Allo stesso tempo, nell'autunno e nell'inverno del 1998, l'Esercito di liberazione del Kosovo ha continuato le sue azioni contro la pubblica amministrazione serba, in primo luogo la polizia, contro la quale i serbi hanno immediatamente reagito. Volevano evitare un ulteriore deterioramento della situazione con la conferenza di Rambouillet (6-23 febbraio 1999), alla quale Milošević partecipò ancora una volta solo sotto una forte pressione di potere. Le delegazioni albanese e serba non si sono incontrate alla conferenza, ma nessuna delle due parti è stata entusiasta della proposta occidentale. Gli albanesi erano turbati dalla mancanza di un Kosovo indipendente, i serbi dalla prevista presenza della NATO in Kosovo (26.000 soldati). Allo stesso tempo, la diplomazia americana ha fatto diverse concessioni agli albanesi del Kosovo: ha presentato il piano di intervento della Nato e si è offerta di indire un referendum sulla loro indipendenza entro tre anni. Nonostante ciò, gli albanesi hanno firmato la proposta di pace solo poco dopo la scadenza e solo condizionatamente, con il grido che avrebbero negoziato con gli albanesi. I serbi non hanno firmato la proposta, ma hanno sollecitato ulteriori negoziati.

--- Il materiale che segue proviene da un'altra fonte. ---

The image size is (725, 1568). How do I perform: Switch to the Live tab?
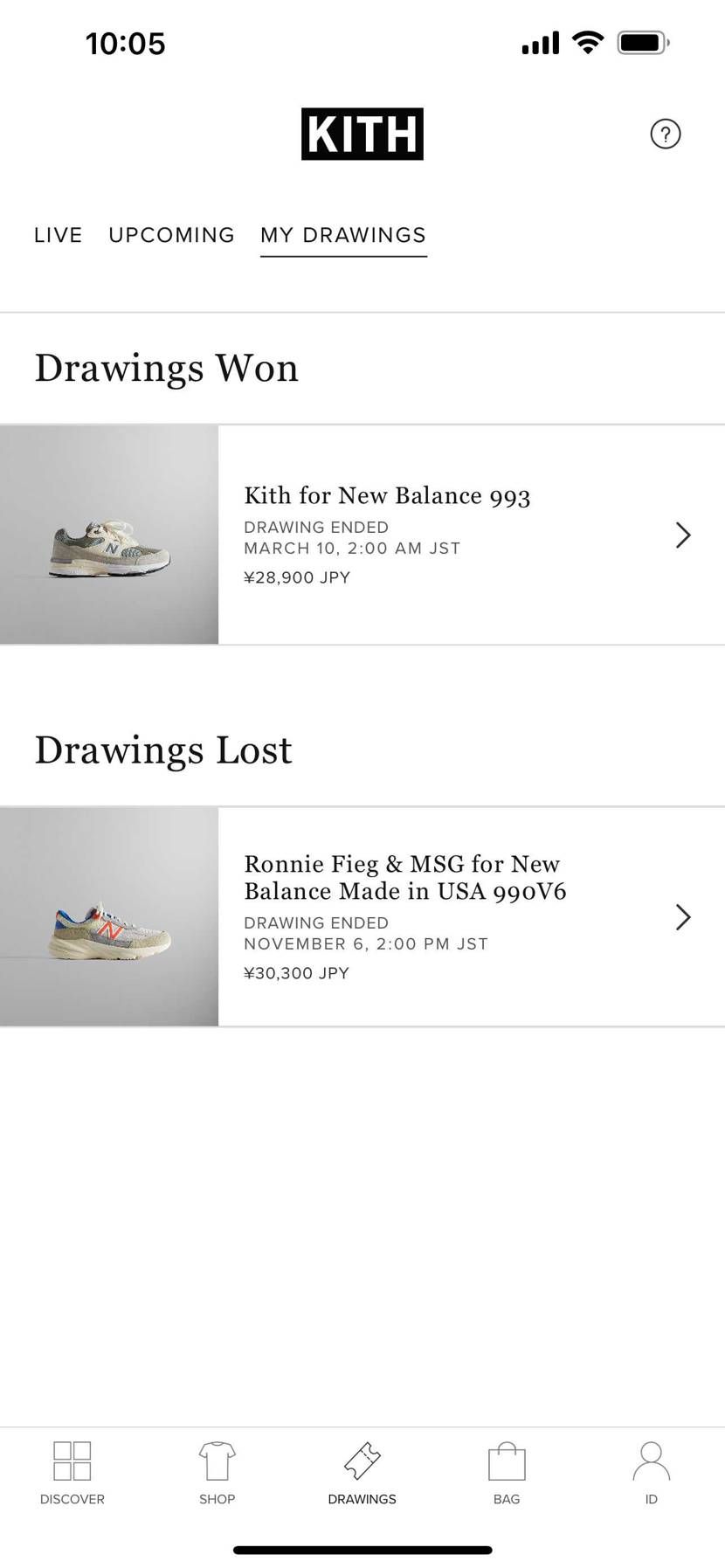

Già durante i negoziati, hanno cercato di fare pressione sulla delegazione serba con la possibilità di attacchi aerei della NATO, ed è iniziata anche l'organizzazione delle forze della NATO. Gli USA hanno annunciato la disponibilità a inviare in Kosovo un contingente militare compreso tra 2.400 e 4.000 persone. Questo numero salì presto a 10.000.

L'ultimo round di negoziati è iniziato il 15 marzo 1999 a Parigi. A quel tempo gli albanesi firmarono la proposta, ma i serbi non erano disposti a farlo, ma chiesero una serie di emendamenti. La conferenza è stata un fallimento, le condizioni impossibili non sono state accettate dai serbi. Sebbene Holbrooke abbia fatto un ultimo tentativo per convincere Milošević, anche questo non ha avuto successo.

Durante i negoziati, la Camera dei Rappresentanti del Parlamento americano ha autorizzato (219:191) il presidente a inviare truppe americane in Kosovo come parte della NATO. Questo è stato successivamente ampliato per effettuare attacchi aerei e attacchi missilistici. La determinazione della superpotenza ad intervenire è stata chiaramente dimostrata dalla dichiarazione del presidente Clinton in una conferenza stampa secondo cui il conflitto in Kosovo minaccia gli interessi americani. Ha anche richiamato l'attenzione sul fatto che se la NATO non avesse agito, ci sarebbe stata più carneficina nella regione.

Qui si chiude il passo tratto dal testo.